Project ADAM is a non-profit that is working to fix those numbers. The program works with schools to establish an emergency plan in case of a sudden cardiac arrest. In the North Shore area, University School of Milwaukee is the first to be called a Project ADAM Heart Safe School. The school earned this recognition in March thanks to ninth grader Zadan Mason.
Mason got the idea thanks to a class project about SCA and connecting with Project ADAM's story.
The program was started in 1999 after Whitefish Bay basketball player Adam Lemel collapsed and died from cardiac arrest during a game. A basketball player himself, Mason recently discovered he has Left Ventricular Non-Compaction Cardiomyopathy (LVNC) which puts him at a higher risk for SCA.
"It was just startling how many young student athletes die from SCA and it's really actually mostly basketball players," says Mason.

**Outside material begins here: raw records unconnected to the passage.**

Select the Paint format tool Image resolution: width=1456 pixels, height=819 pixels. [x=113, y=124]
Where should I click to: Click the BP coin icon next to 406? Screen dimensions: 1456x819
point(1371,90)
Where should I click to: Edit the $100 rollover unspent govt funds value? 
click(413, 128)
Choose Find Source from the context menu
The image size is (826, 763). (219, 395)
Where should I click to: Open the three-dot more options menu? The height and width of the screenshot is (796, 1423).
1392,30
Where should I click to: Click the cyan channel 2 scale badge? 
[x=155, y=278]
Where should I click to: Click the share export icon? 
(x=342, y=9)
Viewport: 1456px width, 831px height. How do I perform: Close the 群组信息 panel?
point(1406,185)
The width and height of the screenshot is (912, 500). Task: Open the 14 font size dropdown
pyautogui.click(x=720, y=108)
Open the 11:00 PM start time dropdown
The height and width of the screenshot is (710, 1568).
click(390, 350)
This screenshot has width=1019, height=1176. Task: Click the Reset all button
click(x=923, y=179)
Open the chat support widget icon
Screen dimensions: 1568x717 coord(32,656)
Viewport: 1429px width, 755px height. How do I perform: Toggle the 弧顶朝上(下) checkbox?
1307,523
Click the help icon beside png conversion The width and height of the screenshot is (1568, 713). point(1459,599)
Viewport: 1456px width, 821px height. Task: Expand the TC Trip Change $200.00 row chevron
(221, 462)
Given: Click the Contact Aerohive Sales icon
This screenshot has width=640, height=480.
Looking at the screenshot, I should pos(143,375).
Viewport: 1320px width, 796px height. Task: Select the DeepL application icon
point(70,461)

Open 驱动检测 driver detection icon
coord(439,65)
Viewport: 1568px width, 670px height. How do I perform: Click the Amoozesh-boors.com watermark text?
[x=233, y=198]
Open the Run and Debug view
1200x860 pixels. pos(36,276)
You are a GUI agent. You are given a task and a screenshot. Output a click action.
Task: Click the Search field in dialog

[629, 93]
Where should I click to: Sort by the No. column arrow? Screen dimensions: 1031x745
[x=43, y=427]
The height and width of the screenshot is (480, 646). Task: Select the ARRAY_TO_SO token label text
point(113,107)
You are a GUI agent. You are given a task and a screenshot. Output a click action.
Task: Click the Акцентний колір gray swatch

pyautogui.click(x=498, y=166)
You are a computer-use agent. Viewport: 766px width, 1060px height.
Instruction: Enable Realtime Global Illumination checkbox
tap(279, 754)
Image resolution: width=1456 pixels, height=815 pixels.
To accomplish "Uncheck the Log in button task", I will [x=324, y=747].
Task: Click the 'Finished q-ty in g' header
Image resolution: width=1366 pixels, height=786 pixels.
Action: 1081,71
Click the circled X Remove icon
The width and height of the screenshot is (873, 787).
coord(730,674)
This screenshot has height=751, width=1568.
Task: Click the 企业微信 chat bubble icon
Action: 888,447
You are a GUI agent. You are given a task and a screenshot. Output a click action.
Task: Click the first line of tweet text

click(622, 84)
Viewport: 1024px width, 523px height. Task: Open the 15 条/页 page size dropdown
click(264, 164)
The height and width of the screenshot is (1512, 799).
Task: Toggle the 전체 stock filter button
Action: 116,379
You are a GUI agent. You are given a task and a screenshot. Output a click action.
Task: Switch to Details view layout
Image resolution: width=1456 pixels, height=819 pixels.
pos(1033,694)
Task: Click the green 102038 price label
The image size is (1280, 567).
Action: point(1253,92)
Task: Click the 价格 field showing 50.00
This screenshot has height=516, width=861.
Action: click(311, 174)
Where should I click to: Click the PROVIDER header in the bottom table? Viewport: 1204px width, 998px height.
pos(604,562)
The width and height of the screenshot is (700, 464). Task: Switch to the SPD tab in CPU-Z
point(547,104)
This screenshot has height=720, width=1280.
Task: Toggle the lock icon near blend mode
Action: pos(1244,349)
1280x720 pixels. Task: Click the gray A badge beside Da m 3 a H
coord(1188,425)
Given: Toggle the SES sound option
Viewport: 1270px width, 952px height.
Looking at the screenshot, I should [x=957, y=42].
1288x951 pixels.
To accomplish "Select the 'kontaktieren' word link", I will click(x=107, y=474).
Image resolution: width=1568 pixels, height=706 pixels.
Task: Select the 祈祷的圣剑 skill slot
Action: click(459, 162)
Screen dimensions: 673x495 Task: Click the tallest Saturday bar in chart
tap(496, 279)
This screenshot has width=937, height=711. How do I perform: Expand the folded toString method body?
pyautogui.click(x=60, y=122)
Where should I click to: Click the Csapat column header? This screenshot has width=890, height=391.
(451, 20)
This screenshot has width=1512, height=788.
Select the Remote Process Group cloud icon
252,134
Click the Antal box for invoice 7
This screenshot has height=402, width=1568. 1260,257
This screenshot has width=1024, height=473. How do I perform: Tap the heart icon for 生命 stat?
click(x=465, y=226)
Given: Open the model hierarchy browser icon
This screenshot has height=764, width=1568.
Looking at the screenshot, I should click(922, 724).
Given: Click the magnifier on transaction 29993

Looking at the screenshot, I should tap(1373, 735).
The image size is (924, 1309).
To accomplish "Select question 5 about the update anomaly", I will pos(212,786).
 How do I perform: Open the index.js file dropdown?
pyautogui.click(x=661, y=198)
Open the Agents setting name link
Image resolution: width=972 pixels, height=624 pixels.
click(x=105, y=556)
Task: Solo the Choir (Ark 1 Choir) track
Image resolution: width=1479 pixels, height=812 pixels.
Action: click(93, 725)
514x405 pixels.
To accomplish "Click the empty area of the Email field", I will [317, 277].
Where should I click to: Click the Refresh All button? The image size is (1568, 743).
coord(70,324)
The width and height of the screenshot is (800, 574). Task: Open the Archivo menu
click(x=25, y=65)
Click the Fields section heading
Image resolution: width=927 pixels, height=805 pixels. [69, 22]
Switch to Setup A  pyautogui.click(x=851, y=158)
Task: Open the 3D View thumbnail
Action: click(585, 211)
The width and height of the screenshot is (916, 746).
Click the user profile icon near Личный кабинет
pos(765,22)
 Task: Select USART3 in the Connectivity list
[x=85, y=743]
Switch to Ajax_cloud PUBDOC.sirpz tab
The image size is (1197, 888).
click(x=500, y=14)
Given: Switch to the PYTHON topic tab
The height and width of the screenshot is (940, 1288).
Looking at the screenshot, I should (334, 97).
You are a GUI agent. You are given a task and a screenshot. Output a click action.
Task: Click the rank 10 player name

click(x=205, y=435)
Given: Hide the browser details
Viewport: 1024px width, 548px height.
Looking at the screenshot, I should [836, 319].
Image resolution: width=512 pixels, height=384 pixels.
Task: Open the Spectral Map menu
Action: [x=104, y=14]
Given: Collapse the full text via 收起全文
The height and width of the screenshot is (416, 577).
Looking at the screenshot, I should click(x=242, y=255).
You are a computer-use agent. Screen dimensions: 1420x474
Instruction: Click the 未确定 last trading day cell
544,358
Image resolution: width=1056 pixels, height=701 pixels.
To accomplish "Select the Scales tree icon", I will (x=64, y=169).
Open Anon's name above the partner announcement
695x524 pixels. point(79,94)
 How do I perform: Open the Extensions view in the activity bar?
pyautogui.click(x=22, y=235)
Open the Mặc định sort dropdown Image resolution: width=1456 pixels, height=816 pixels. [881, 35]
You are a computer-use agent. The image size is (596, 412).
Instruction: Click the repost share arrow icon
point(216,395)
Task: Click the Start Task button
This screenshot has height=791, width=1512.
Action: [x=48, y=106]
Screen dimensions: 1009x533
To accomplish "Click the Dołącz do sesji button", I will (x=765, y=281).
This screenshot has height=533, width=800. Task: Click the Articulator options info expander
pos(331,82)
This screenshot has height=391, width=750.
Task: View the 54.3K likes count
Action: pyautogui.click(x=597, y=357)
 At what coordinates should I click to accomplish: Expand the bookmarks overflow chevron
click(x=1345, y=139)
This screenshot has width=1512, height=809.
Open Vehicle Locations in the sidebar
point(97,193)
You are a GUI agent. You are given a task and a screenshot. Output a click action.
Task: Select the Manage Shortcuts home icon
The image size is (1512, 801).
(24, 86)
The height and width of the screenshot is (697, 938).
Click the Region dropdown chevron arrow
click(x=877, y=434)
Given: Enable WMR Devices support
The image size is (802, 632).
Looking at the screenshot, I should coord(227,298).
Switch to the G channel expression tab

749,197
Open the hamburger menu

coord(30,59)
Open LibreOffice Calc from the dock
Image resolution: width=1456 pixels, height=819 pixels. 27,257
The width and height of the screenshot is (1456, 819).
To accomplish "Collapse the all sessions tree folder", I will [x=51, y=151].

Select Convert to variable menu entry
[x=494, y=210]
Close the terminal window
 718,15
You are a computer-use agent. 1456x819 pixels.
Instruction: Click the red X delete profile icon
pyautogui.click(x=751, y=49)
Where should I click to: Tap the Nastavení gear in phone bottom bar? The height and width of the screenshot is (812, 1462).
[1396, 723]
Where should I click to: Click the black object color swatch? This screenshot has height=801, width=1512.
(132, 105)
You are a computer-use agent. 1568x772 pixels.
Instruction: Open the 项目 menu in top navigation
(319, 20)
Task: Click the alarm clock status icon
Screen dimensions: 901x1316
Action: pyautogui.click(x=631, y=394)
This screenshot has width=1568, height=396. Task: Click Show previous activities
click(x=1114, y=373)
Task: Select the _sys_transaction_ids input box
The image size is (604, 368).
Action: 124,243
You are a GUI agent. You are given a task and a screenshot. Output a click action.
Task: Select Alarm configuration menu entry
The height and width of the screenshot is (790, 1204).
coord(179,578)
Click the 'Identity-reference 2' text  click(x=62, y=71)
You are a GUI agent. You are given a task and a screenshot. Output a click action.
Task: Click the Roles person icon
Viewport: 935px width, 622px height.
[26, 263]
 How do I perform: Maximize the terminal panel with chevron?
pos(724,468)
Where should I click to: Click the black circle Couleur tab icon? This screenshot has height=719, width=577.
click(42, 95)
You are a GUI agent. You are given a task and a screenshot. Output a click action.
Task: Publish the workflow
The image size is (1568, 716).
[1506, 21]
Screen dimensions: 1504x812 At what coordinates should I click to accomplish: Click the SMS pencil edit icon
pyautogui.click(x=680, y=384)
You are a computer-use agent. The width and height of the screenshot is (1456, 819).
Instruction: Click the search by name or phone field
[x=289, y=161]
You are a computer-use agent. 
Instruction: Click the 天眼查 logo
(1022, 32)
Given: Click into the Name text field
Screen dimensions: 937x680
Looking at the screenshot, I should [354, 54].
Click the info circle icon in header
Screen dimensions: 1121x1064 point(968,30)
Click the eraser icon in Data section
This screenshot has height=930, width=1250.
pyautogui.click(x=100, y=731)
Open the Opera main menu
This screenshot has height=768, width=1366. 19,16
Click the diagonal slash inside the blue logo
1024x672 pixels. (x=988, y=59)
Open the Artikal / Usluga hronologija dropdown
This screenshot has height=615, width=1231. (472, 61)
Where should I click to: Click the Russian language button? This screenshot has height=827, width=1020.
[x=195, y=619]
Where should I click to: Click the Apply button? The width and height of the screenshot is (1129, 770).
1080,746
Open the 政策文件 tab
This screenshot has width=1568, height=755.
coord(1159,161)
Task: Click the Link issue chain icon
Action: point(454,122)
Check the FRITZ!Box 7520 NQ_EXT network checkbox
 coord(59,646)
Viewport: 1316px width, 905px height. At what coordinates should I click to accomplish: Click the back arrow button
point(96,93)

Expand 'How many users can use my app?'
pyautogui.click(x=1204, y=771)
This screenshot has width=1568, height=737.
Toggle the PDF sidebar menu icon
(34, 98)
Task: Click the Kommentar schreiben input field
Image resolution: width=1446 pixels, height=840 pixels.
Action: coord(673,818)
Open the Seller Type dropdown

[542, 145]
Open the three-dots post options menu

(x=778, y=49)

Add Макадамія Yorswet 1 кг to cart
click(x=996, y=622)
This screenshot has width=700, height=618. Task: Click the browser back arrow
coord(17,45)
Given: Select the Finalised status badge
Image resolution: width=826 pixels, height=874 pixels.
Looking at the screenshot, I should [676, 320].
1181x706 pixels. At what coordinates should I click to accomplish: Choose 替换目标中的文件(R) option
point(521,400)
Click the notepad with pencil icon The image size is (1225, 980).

Mason worked with the school's Head Nurse Kathleen Roebber for more than six months to get the school certified a heart safe school. Administrators, faculty, and staff worked to learn the ins and outs of CPR training and defibrillator use. Roebber says she's proud of the school but more importantly Mason for stepping forward with such a brilliant idea.
"You have 3 minutes if somebody goes into cardiac arrest. To get there, bring the AED, get them hooked up, and give the first shock," says Roebber.
Since time is of the essence, Roebber says there are more than 100 people trained in CPR. Additionally, several medical teams, made up of faculty and staff that know how to properly operate the AEDs and help save lives. There are 10 automated external defibrillators throughout campus.
Project ADAM Administrator, Allison Thompson says she's proud of Roebber and Mason's teamwork. She says becoming a heart safe school affects the entire community.
"Anybody can go into cardiac arrest, youth, adults, visitors. Really, schools are a hub for visitors," says Thompson.